Mercredi 24 Avril 2024
PATRICE
Dimanche, 12 Juin 2022
dg12ph
 
Six souvenirs de Dámaso...
 
Dimanche 21 juin 1987 : Hôtel «Ritz». Barcelone.
 
13h09 : Dans la chambre 214, Dámaso nous reçoit en pyjama rayé, parle peu, mais nous dit combien il est heureux de combattre les Yonnet avec Christian et Galloso.
 
Le room-service apporte son déjeuner au torero.
 
Trois cloches en argent : dans l’une, un Potaje» ; dans la seconde « Pechugas de pollo » ; dans la troisième : « Frutas del tiempo ». Eau minérale «Lanjarón».
 
 
Dimanche 9 août 1987 : Arènes d’Arles.
 
Alternative de Paquito Leal, Dámaso de padrino et Tomás Campuzano de testigo. Toros de « La Belugue ».

**Matériel fourni**
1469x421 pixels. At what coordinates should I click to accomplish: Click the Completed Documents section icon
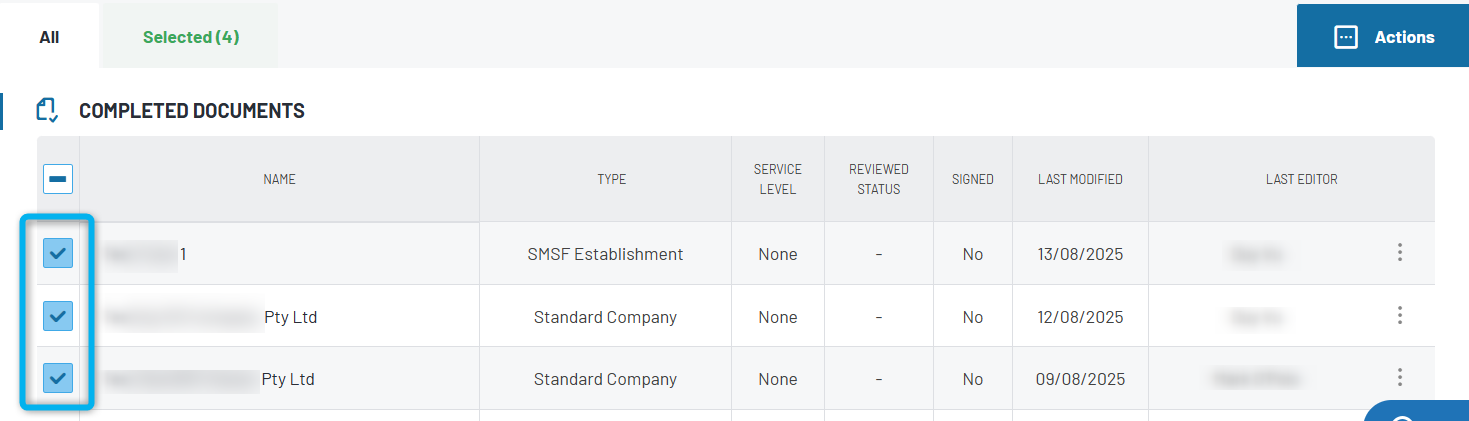[x=47, y=110]
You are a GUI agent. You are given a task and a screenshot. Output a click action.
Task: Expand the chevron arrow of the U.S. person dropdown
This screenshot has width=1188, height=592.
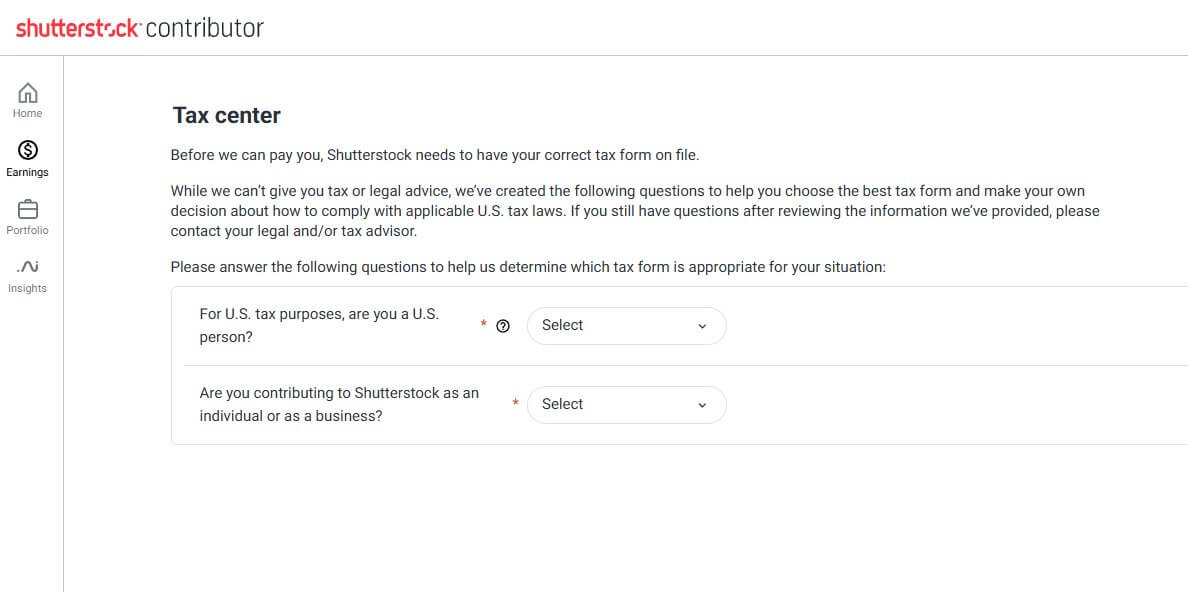(702, 326)
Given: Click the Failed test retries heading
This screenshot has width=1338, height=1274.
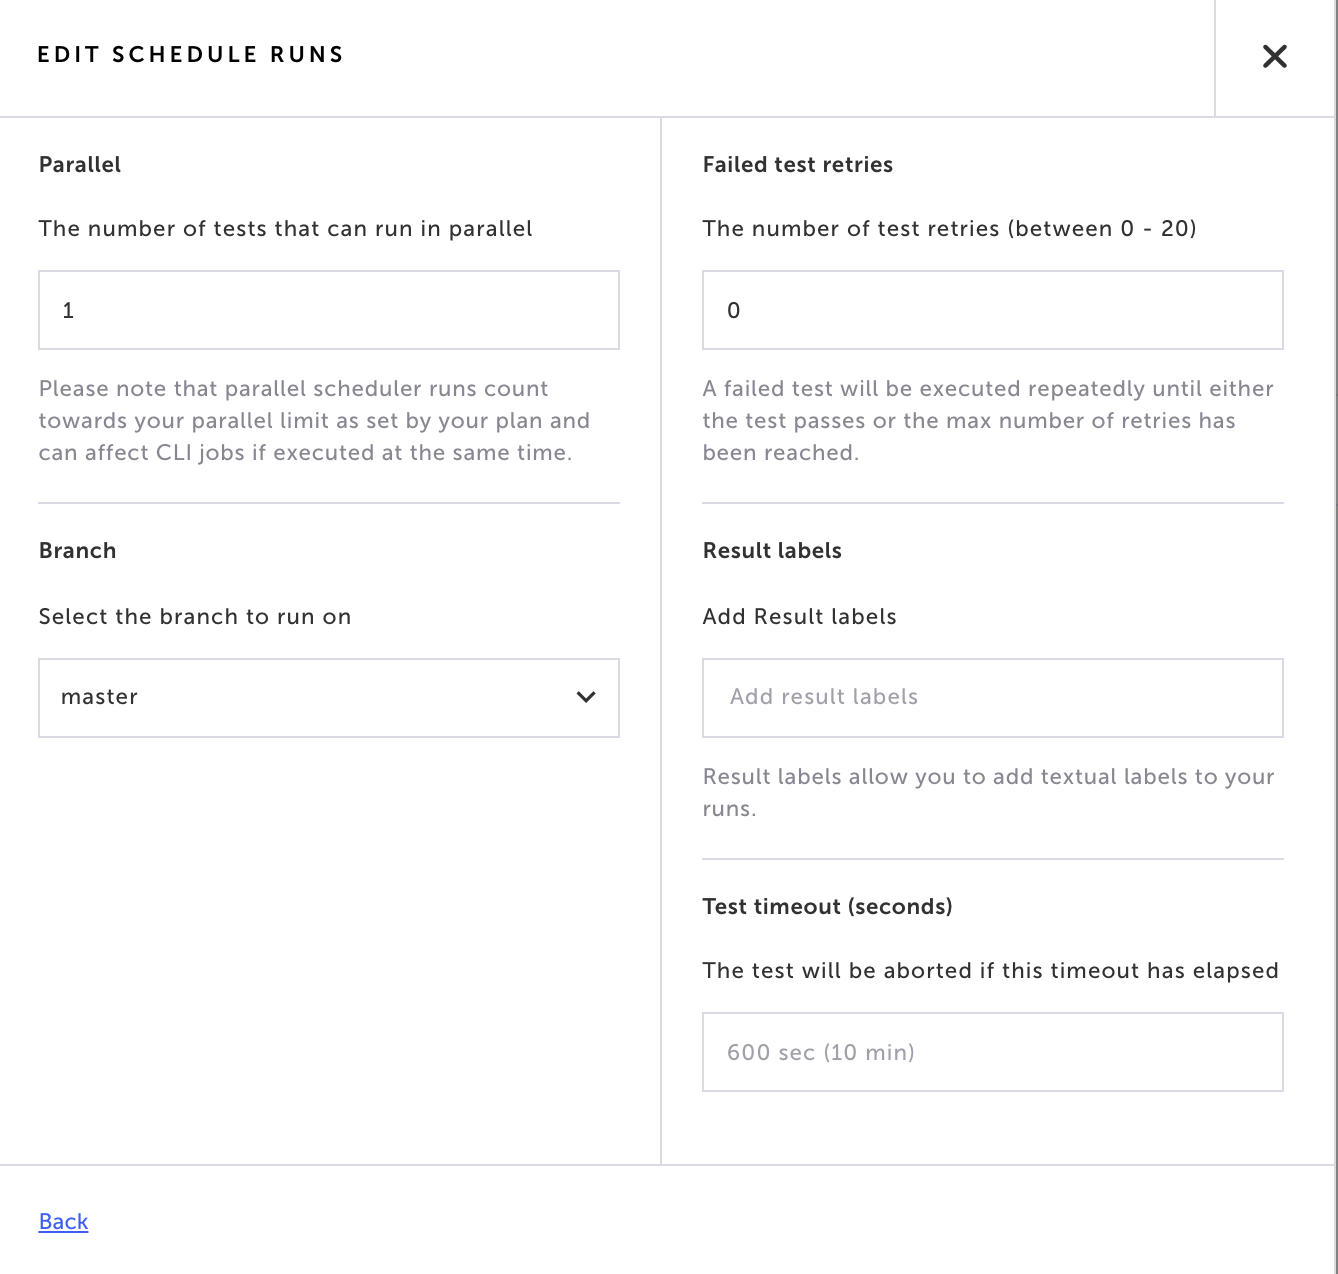Looking at the screenshot, I should point(797,165).
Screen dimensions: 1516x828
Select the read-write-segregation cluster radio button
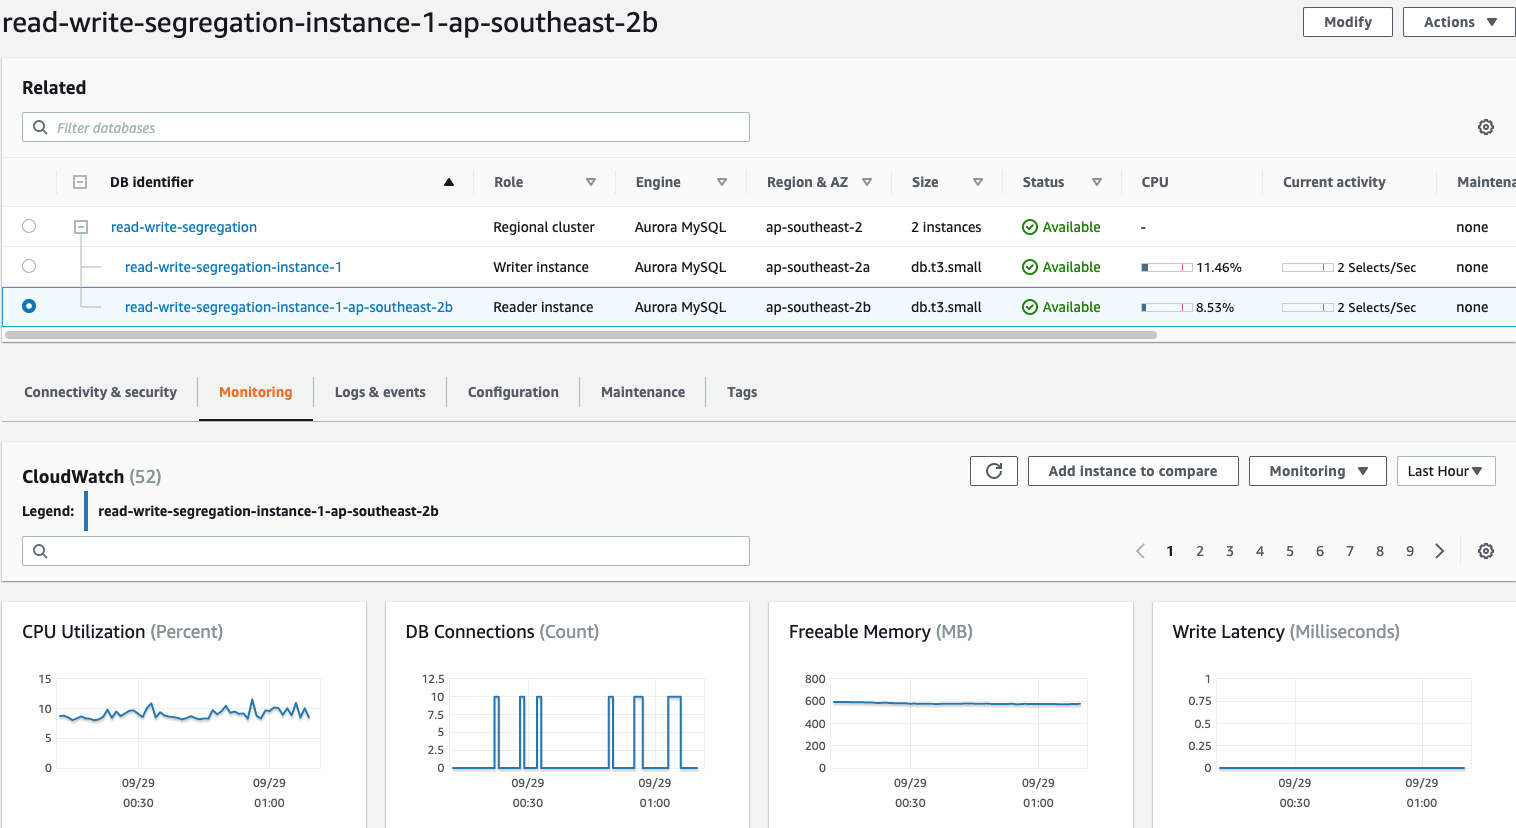(29, 227)
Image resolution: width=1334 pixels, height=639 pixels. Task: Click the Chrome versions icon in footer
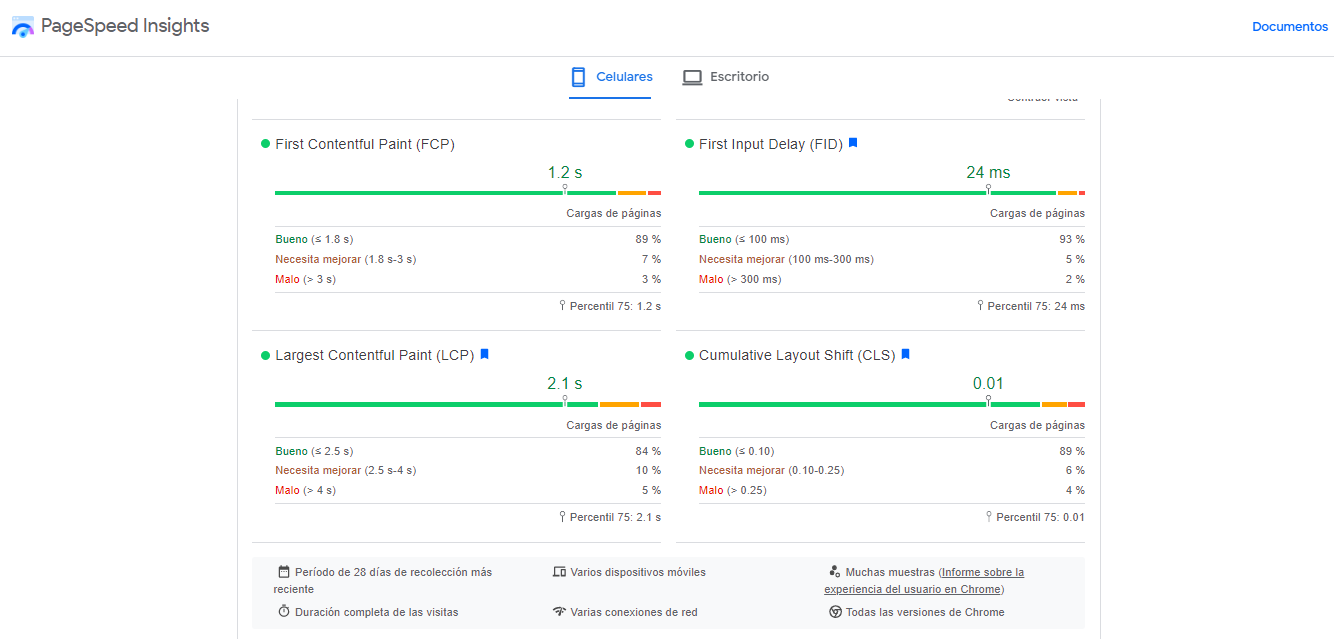[835, 611]
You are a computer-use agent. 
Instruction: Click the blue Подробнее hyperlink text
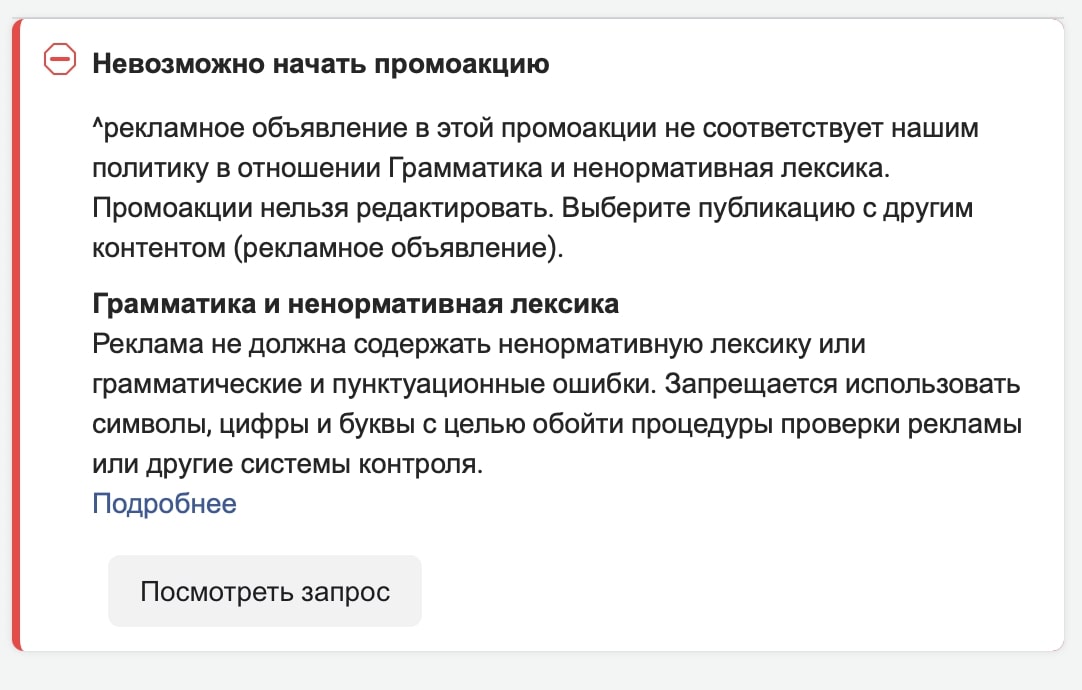(x=164, y=503)
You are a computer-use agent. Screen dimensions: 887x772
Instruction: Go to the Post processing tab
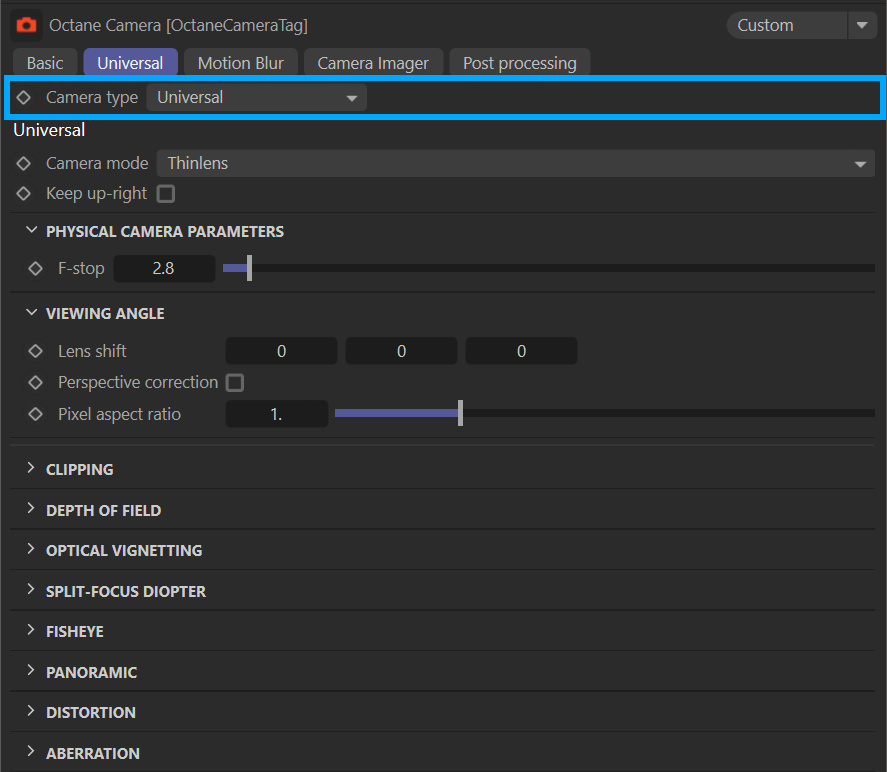[x=519, y=63]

**Liste des tâches**
1) Répondez aux questions suivantes d'après le texte sur les souvenirs de Dámaso :
(a) Dans quelle chambre de l'hôtel « Ritz » Dámaso reçoit-il ses visiteurs ?
(b) Quelle marque d'eau minérale accompagne son déjeuner ?
(c) Quels toros sont annoncés aux arènes d'Arles le 9 août 1987 ?
2) Réécrivez le texte sur les souvenirs de Dámaso en commençant aux mots « Dimanche 21 juin » et en vous arrêtant après « Christian et Galloso. », et remplacez « pyjama rayé » par « peignoir blanc ».
3) Poursuivez le texte sur les souvenirs de Dámaso à partir de sa dernière phrase.

**Corrigé des exercices**
1)
(a) La chambre 214.
(b) L'eau minérale « Lanjarón ».
(c) Des toros de « La Belugue ».

2)
Dimanche 21 juin 1987 : Hôtel «Ritz». Barcelone.
 
13h09 : Dans la chambre 214, Dámaso nous reçoit en peignoir blanc, parle peu, mais nous dit combien il est heureux de combattre les Yonnet avec Christian et Galloso.

3)
18h12 : Dámaso s’avance vers le tendido et brinde son toro à Jean Rossi, Président du « Cercle taurin Dámaso González » de Montpellier : « Pa’ todos vosotros con mi inmenso afecto y cariño ».
 
 
Samedi 20 septembre 1991 : Nîmes.
 
Alternative de Manuel Caballero ; toros de Jandilla ; padrino : Dámaso, testigo : Jesulín.
 
22h24 : Restaurant « Los Toros », rue St Mathieu ; arrivée de Dámaso que « Le Président » était allé chercher à « L’Imperator » ; il passe un très long moment avec nous comme il l’aurait fait avec des amis de toujours et puis s’en va.
 
Seul.
 
 
Vendredi 12 août 1992 : Béziers.
 
Dámaso, Victor Mendes et Joselito ; toros du Marquis de Domecq.
 
Callejón. 19h08 : A Joël Jacobi qui lui demande pourquoi il a descabellé son toro avec l’épée de mort, celui d’Albacete répond : « Parce que ce n’est pas interdit ! »
 
 
Un dimanche de juillet 1993 : Mairie de Palavas.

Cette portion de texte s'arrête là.